YOUR GOAL.
Reproduce verbatim the stretch of records from the line containing "Where should I click to: Click" through the line containing "click(x=1350, y=35)", including both of those lines.

Item position entries
=-=-=-=-=

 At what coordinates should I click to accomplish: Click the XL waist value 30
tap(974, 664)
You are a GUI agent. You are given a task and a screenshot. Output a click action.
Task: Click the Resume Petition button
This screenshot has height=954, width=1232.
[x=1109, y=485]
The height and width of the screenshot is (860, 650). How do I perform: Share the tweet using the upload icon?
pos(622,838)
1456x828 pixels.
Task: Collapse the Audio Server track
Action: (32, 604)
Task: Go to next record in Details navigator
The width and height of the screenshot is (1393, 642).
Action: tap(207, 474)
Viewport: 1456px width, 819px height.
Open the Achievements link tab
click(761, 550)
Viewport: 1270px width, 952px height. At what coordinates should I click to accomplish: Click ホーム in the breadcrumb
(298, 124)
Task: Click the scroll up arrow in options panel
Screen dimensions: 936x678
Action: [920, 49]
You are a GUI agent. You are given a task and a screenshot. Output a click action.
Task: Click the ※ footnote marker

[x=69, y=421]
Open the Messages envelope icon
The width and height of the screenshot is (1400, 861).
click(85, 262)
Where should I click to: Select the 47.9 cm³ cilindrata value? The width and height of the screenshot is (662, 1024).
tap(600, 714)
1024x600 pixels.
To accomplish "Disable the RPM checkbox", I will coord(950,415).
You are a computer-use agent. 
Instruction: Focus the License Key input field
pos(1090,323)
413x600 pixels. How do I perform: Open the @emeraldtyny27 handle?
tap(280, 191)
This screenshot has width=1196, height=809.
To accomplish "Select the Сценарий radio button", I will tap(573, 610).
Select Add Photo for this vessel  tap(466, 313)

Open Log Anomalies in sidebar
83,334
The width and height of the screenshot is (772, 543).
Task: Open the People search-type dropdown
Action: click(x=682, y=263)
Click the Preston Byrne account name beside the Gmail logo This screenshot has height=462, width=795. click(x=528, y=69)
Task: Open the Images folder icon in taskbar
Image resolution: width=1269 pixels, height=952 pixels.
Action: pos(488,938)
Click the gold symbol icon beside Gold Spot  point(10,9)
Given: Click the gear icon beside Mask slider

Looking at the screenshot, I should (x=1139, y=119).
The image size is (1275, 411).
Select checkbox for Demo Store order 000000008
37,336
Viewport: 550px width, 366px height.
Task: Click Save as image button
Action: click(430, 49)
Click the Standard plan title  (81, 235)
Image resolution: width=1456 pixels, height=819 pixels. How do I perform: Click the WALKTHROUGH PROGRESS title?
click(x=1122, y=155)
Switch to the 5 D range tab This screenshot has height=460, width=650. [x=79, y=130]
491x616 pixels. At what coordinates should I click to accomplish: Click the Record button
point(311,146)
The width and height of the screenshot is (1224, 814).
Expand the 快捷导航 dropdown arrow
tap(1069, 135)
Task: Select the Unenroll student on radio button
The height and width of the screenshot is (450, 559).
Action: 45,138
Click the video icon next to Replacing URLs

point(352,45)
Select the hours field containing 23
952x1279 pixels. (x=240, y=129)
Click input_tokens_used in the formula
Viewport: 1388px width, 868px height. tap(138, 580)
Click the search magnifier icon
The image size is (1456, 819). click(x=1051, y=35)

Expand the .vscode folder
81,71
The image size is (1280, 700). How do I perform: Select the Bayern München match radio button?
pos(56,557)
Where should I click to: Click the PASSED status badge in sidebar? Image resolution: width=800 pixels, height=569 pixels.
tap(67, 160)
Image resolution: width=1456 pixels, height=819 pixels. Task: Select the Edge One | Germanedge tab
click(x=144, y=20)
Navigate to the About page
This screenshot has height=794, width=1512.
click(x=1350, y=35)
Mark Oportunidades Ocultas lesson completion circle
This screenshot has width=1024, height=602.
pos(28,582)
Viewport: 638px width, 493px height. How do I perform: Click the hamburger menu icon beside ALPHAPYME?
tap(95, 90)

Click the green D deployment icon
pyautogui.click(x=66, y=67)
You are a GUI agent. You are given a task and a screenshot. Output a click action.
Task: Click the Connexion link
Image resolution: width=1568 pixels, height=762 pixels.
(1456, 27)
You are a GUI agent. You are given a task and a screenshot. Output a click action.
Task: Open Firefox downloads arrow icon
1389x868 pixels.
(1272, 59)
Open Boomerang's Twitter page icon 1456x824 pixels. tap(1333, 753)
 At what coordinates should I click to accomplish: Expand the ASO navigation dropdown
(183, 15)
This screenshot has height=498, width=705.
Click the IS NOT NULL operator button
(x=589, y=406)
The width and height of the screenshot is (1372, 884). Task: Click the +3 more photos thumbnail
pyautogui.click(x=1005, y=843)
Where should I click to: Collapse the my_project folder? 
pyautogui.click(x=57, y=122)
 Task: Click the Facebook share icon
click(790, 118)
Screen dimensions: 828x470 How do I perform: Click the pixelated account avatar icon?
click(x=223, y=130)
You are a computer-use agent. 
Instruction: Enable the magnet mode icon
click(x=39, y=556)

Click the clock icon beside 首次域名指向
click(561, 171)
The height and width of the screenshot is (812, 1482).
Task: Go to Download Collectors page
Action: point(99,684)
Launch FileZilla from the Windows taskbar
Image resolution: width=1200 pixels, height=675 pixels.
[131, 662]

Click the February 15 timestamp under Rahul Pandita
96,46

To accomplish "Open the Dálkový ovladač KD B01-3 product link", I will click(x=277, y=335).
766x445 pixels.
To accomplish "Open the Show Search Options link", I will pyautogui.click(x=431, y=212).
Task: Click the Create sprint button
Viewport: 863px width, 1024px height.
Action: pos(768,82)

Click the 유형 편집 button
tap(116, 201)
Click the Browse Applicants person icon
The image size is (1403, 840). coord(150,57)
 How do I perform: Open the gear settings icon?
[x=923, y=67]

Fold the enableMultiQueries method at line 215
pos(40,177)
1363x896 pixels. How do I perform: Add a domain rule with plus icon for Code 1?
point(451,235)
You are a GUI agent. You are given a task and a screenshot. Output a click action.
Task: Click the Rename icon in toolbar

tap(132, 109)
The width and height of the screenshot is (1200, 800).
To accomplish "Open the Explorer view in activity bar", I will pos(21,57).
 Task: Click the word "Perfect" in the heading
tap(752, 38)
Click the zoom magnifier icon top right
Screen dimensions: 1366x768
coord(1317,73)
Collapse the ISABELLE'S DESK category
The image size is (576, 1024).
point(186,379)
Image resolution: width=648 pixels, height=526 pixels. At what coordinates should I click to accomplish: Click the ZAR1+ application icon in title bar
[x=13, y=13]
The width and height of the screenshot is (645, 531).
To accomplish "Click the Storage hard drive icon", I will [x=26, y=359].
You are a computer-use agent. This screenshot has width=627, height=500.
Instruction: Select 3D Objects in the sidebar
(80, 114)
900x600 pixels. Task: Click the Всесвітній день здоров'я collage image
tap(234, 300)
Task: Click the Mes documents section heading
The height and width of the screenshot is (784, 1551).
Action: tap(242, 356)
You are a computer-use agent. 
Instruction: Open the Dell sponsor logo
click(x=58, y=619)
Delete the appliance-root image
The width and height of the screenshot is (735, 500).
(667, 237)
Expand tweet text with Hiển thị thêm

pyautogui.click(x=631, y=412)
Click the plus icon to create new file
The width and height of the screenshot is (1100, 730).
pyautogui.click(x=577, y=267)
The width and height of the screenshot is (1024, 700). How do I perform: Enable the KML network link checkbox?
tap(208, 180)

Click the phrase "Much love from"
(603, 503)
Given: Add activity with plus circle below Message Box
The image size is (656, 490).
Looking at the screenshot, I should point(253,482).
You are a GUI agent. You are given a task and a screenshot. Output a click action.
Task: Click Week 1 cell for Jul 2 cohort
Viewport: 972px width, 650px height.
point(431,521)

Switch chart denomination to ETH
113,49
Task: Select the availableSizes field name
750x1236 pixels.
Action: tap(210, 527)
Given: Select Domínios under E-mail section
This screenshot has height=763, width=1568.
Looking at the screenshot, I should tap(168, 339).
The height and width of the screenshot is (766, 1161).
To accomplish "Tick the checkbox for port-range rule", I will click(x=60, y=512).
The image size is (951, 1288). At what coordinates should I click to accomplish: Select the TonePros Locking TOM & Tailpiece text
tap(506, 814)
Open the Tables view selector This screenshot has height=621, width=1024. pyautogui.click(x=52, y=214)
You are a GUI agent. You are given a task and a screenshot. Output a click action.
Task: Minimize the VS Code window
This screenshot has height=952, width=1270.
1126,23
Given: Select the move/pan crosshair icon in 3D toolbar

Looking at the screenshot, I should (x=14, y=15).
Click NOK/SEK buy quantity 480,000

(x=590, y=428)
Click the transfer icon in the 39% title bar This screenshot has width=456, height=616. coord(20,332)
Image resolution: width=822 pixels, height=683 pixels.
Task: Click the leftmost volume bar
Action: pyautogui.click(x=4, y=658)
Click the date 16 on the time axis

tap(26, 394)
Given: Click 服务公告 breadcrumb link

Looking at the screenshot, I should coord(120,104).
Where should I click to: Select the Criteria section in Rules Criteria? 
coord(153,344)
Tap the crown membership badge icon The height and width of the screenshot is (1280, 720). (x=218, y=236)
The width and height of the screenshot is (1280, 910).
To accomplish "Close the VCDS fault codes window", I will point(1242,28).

=-=-=-=-=

WORKED SOLUTION.
Where should I click to: Click the PASSED status badge in sidebar? Image resolution: width=800 pixels, height=569 pixels.
tap(67, 160)
Image resolution: width=1456 pixels, height=819 pixels. Task: Select the Edge One | Germanedge tab
click(x=144, y=20)
Navigate to the About page
This screenshot has height=794, width=1512.
click(x=1350, y=35)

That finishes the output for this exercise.